Калугин побледнел. Он шагнул к Ивану и ударил его кулаком в лицо. Моренц не ожидал, что у этого больного рыбака столько силы. Глыба качнулся и упал на пол.

— Убью! — весь дрожа, кричал Петро Калугин.

Будто зевая, Моренц прикрыл рот рукой и довольно улыбнулся. «Ого, черт возьми, — подумал гестаповец, — этот Калугин — настоящий волк!..»

Глыба старался подняться и не мог. Скрученные проволокой руки и деревянная нога мешали ему опереться, и он неуклюже ползал по полу. Наконец ему удалось приблизиться к стене, и он с трудом поднялся на ноги. Некоторое время рыбак молчал, глядя в окно и на улицу. Ему вдруг показалось, что он слышит далекий-далекий шум прибоя. Может быть, это гудело у него в голове, но Иван не отрывал глаз от окна. Зеленая ветка клена покачивалась за стеклом, и воробей чистил клюв, вертя головкой...

Потом над деревом пробежал ветерок, и нежные листочки клена затрепыхались, зашелестели, точно рассмеялись по-детски веселым смехом.
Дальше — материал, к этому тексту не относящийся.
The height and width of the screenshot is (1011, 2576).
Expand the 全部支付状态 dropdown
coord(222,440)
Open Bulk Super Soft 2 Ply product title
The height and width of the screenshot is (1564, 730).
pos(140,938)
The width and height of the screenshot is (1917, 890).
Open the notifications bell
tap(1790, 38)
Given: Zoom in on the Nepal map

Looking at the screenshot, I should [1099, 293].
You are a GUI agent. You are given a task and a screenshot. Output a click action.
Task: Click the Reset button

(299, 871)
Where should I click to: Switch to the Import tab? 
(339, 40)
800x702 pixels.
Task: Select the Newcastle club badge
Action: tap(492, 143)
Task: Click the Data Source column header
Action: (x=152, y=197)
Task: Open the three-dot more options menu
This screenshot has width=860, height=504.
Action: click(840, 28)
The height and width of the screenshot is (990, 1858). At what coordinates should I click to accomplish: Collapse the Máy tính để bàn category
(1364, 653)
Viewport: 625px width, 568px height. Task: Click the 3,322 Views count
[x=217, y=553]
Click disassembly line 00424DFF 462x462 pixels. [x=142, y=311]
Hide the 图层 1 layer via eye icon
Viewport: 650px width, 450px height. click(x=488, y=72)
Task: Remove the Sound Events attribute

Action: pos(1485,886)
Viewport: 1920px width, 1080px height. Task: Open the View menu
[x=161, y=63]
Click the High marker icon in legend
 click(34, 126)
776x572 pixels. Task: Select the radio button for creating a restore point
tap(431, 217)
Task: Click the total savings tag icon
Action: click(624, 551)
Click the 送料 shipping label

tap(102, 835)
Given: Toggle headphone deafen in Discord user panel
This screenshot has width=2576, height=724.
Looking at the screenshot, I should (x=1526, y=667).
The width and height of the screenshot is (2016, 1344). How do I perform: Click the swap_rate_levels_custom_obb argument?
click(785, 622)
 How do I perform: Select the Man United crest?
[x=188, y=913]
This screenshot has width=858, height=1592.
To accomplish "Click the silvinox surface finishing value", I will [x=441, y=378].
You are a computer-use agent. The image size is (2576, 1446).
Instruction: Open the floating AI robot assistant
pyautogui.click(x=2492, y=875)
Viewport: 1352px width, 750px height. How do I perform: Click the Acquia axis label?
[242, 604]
Вот так когда-то смеялся Ленька...

Глыба краем глаза увидал, как гестаповец одобрительно кивнул Калугину. Иван поглядел на рыбака и сказал:

— Не это больно, Петро. Такое мне не впервой... А вот что человеком ты перестал быть, Иуда. Сам знаешь, Петро, не верю я в бога. А вот сейчас говорю: дай бог мне встретиться с тобой когда-нибудь один на один...

Петро Калугин вышел из гестапо возбужденный и подавленный в одно и то же время.

«Все хорошо... Все хорошо... — шептал он, быстро шагая в сторону моря, где почти на самом краю обрыва был его дом. — Все идет, как надо...»

Он хотел успокоить себя и не мог. Перед ним все время стоял Иван Глыба. Набрякшие веки, синие руки и острые скулы под жесткой щетиной с запекшейся кровью. Да еще глаза. Совсем не такие, какими их знал Петро Калугин. «А теперь какой же он человек?» — слышал Петро голос Глыбы.

Рыбак пришел домой, не раздеваясь, лег на койку. Его знобило. Так бывало всегда, когда приближался приступ его страшной болезни. Петро боялся этих приступов. Припадки изнуряли, выматывали силы, после них он долго не мог прийти в себя. А силы были сейчас нужны как никогда. С тех пор, как Глыба попал в гестапо, Петро думал только об одном: надо помочь Ивану.